▸ WHAT YOU SHOULD DO:
Set down the records that follow exactly, every line of them.

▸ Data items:
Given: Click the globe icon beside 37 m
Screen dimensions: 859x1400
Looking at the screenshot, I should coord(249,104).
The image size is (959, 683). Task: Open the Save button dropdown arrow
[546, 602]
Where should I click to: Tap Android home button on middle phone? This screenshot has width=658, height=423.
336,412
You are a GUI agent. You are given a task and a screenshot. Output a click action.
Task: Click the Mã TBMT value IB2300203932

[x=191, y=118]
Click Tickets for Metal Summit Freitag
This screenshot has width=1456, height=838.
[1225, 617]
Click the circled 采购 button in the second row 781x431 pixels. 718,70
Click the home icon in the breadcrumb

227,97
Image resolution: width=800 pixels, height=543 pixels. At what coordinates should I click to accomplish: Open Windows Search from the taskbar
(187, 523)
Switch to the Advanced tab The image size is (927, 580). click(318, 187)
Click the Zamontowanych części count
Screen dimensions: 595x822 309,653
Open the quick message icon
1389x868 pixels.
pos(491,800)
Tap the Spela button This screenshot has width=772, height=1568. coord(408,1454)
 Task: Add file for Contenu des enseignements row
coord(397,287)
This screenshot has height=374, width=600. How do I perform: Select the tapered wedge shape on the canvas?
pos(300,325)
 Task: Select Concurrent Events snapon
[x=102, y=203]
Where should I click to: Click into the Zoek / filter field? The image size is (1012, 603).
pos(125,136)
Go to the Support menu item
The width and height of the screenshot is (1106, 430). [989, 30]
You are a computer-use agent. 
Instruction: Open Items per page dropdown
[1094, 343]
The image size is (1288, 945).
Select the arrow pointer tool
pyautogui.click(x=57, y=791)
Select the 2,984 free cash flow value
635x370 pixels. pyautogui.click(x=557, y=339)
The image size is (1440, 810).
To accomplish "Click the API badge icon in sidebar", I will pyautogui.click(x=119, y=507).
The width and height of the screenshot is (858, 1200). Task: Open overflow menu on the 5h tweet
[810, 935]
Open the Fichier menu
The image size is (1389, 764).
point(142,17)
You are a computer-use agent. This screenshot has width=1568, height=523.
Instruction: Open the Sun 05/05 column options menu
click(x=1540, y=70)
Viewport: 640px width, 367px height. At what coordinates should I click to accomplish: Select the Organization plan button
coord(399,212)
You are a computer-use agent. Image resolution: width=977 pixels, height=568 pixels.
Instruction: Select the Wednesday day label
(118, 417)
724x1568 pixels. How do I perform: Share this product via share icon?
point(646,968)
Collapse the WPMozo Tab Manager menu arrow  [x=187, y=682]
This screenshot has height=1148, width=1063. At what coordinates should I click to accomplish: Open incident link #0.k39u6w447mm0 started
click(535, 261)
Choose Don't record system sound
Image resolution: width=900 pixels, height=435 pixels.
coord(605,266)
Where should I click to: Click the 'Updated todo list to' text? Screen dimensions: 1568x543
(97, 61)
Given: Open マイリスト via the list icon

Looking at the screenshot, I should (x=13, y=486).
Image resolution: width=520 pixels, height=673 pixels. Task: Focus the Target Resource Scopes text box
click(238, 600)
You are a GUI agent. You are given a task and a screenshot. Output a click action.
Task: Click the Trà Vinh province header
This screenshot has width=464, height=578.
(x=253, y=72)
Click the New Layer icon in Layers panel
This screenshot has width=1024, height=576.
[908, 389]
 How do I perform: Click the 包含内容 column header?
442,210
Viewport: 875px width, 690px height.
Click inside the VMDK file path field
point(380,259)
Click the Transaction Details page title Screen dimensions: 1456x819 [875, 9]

▸ OUTPUT BELOW:
Given: Click the globe icon beside 37 m
Screen dimensions: 859x1400
Looking at the screenshot, I should coord(249,104).
The image size is (959, 683). Task: Open the Save button dropdown arrow
[546, 602]
Where should I click to: Tap Android home button on middle phone? This screenshot has width=658, height=423.
336,412
You are a GUI agent. You are given a task and a screenshot. Output a click action.
Task: Click the Mã TBMT value IB2300203932

[x=191, y=118]
Click Tickets for Metal Summit Freitag
This screenshot has width=1456, height=838.
[1225, 617]
Click the circled 采购 button in the second row 781x431 pixels. 718,70
Click the home icon in the breadcrumb

227,97
Image resolution: width=800 pixels, height=543 pixels. At what coordinates should I click to accomplish: Open Windows Search from the taskbar
(187, 523)
Switch to the Advanced tab The image size is (927, 580). click(318, 187)
Click the Zamontowanych części count
Screen dimensions: 595x822 309,653
Open the quick message icon
1389x868 pixels.
pos(491,800)
Tap the Spela button This screenshot has width=772, height=1568. coord(408,1454)
 Task: Add file for Contenu des enseignements row
coord(397,287)
This screenshot has height=374, width=600. How do I perform: Select the tapered wedge shape on the canvas?
pos(300,325)
 Task: Select Concurrent Events snapon
[x=102, y=203]
Where should I click to: Click into the Zoek / filter field? The image size is (1012, 603).
pos(125,136)
Go to the Support menu item
The width and height of the screenshot is (1106, 430). [989, 30]
You are a computer-use agent. 
Instruction: Open Items per page dropdown
[1094, 343]
The image size is (1288, 945).
Select the arrow pointer tool
pyautogui.click(x=57, y=791)
Select the 2,984 free cash flow value
635x370 pixels. pyautogui.click(x=557, y=339)
The image size is (1440, 810).
To accomplish "Click the API badge icon in sidebar", I will pyautogui.click(x=119, y=507).
The width and height of the screenshot is (858, 1200). Task: Open overflow menu on the 5h tweet
[810, 935]
Open the Fichier menu
The image size is (1389, 764).
point(142,17)
You are a computer-use agent. This screenshot has width=1568, height=523.
Instruction: Open the Sun 05/05 column options menu
click(x=1540, y=70)
Viewport: 640px width, 367px height. At what coordinates should I click to accomplish: Select the Organization plan button
coord(399,212)
You are a computer-use agent. Image resolution: width=977 pixels, height=568 pixels.
Instruction: Select the Wednesday day label
(118, 417)
724x1568 pixels. How do I perform: Share this product via share icon?
point(646,968)
Collapse the WPMozo Tab Manager menu arrow  [x=187, y=682]
This screenshot has height=1148, width=1063. At what coordinates should I click to accomplish: Open incident link #0.k39u6w447mm0 started
click(535, 261)
Choose Don't record system sound
Image resolution: width=900 pixels, height=435 pixels.
coord(605,266)
Where should I click to: Click the 'Updated todo list to' text? Screen dimensions: 1568x543
(97, 61)
Given: Open マイリスト via the list icon

Looking at the screenshot, I should (x=13, y=486).
Image resolution: width=520 pixels, height=673 pixels. Task: Focus the Target Resource Scopes text box
click(238, 600)
You are a GUI agent. You are given a task and a screenshot. Output a click action.
Task: Click the Trà Vinh province header
This screenshot has width=464, height=578.
(x=253, y=72)
Click the New Layer icon in Layers panel
This screenshot has width=1024, height=576.
[908, 389]
 How do I perform: Click the 包含内容 column header?
442,210
Viewport: 875px width, 690px height.
Click inside the VMDK file path field
point(380,259)
Click the Transaction Details page title Screen dimensions: 1456x819 [875, 9]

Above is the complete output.